The camera used should be of a substantial character, as naturally, when working with filters, the exposure is sometimes long and all unsteadiness must be avoided. The square bellows, long extension type, is best, as with such a camera there is less risk of internal reflections. The camera should have provision for plenty of rise and fall of front, and also possess a swing back. Its rack and pinion focussing should be worked from the back. The stand should also be substantial ; a good studio stand is best.The lens should be of the highest quality that can be afforded. An anastigmat is best, but it is not necessary to spend money in procuring a lens of a large aperture, as furniture is always photographed at close range, and as the object is seldom in one plane, and the photograph must be sharp throughout, a stop of large aperture cannot be used, owing to the want of depth of focus. It is very seldom that an aperture larger than F. 16 can be used, so that it is unnecessary to pay a big price for a lens because, for example, it works at F. 4.

The focus of the lens should be as long as possible. A lens of 18" focus is suitable, and in any case it should not be less than 12".If the focus of the lens is shorter than this, the perspective will be exaggerated and objects may look distorted.


As it is necessary, as a rule, to get the whole of the object as sharp as possible, a compromise must be made in focussing. If the front is focused sharply the back will not be sharp enough; if the back or even middle depth is focussed correctly, the front will not be sharp. The best compromise is made when a point is chosen about one-third of the distance from the front to the back of the object, and that point focussed.Focussing should be done with a medium stop if there is sufficient light, say F. 16, rather than with a larger aperture, but not smaller than F. 16. An aid to focussing is to put a piece of printed matter at the position where the most accurate focus is required and focus on this.

Extraneous Light Must Not Enter Lens

It is necessary to prevent any light except that coming from the object itself, entering the lens, and therefore if there is any strong top light, a hood or lens shade should be used, which should be so arranged as to cut off all light except that reaching the plate from the object to be photographed. If this is not attended to, a good deal of diffused light very often enters the lens and veils the negative.

The Filters Necessary

The most useful all-round filter is, without doubt, the Wrat-ten "G" (strong yellow). This gives slightly more correction than the eye sees and will show the grain of most woods quite well. Where, however, it is required to exaggerate the detail in mahogany, rose-wood and other dark woods, it is desirable to use a deeper filter, for example, the red "A, "and in some cases, such as very dark old woods or woods which have been stained to have the appearance of great age, even a deeper filter still can be used with ad vantage, namely the Wrat-ten "F" (deep red). For furniture with tapestry, in which it is desired to show the details in the same relative brightness as the eye sees them, it is better to use the K3 (yellow) filter.

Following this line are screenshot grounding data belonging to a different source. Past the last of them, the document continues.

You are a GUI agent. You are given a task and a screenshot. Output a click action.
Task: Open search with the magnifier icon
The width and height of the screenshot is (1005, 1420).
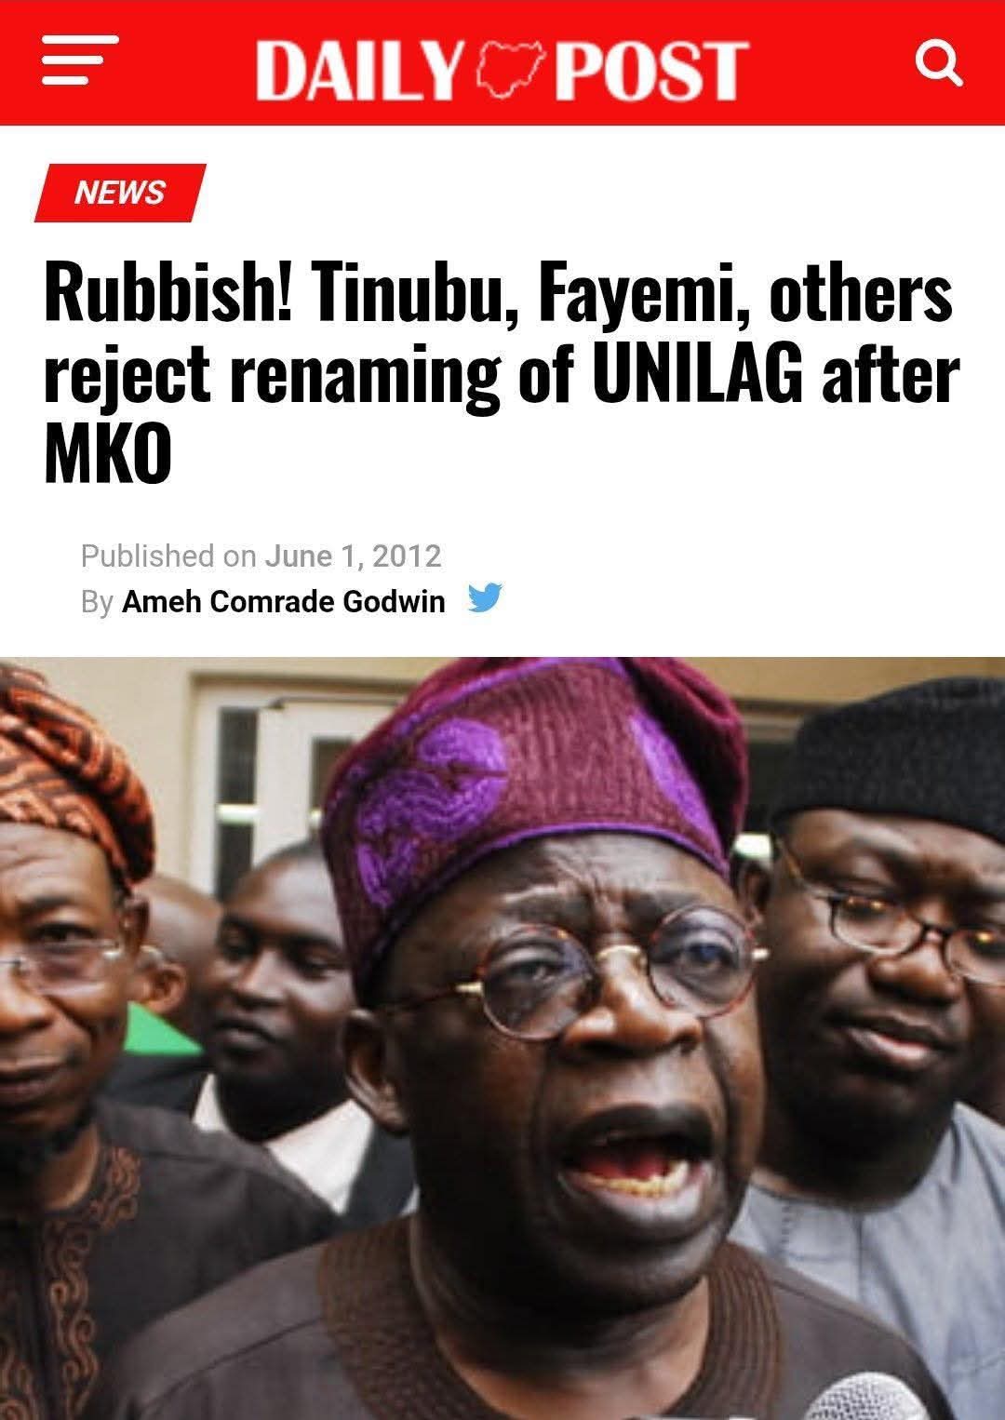coord(937,64)
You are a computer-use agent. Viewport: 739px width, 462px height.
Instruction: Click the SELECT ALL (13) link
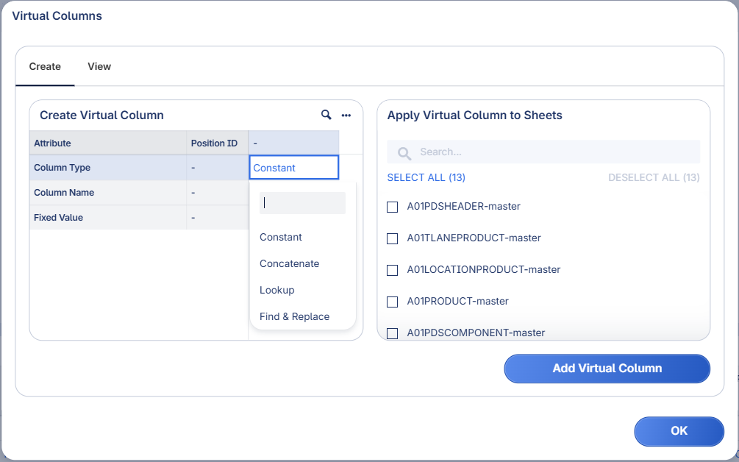coord(426,177)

When furniture is decorated with painted designs, medallions or other colored decorations, also in cases where furniture is entirely upholstered in light-colored upholstery, or in the photography of carpets and rugs, which often comes in the work of the furniture photographer, also for some lacquered furniture, such as screens in which perhaps brilliant colors are included, it is preferable to use the K3.

The Filters Necessary StudioLightMagazine1915 124


Copyrighted by Emma B. Freeman Eureka, Cal.

The Filters Necessary StudioLightMagazine1915 126


Copyrighted by Emma B. Freeman Eureka, Cal.

It should be added that though it is necessary always to use a color-sensitive plate, that is, a Wratten panchromatic, it is not always necessary to use a filter as well. Sometimes the effect is secured without any filter at all in very light woods, and the Kl (very light yellow) affords sufficient correction for bird's-eye maple, chestnut, holly and satin-wood. If these woods are over-corrected it spoils to some extent the representation of their texture. On the other hand, if they are mixed with other darker woods and it is desired to show the general effect, then the K3 filter should be used.

Kinds Of Filters

Wratten filters are supplied in the form of gelatine film, but this is not recommended except for preliminary experiments, as the film rapidly deteriorates with handling and exposure. They are better cemented in good optical glass, our "B quality," and best cemented in "A quality" glass which is worked plane parallel, and these form the finest filters possible to procure.

Generally speaking, the B quality is sufficiently satisfactory, but if work of highly critical definition is required, it is necessary to use the A quality. These latter filters are made with the accuracy and precision of the best anastigmat lenses.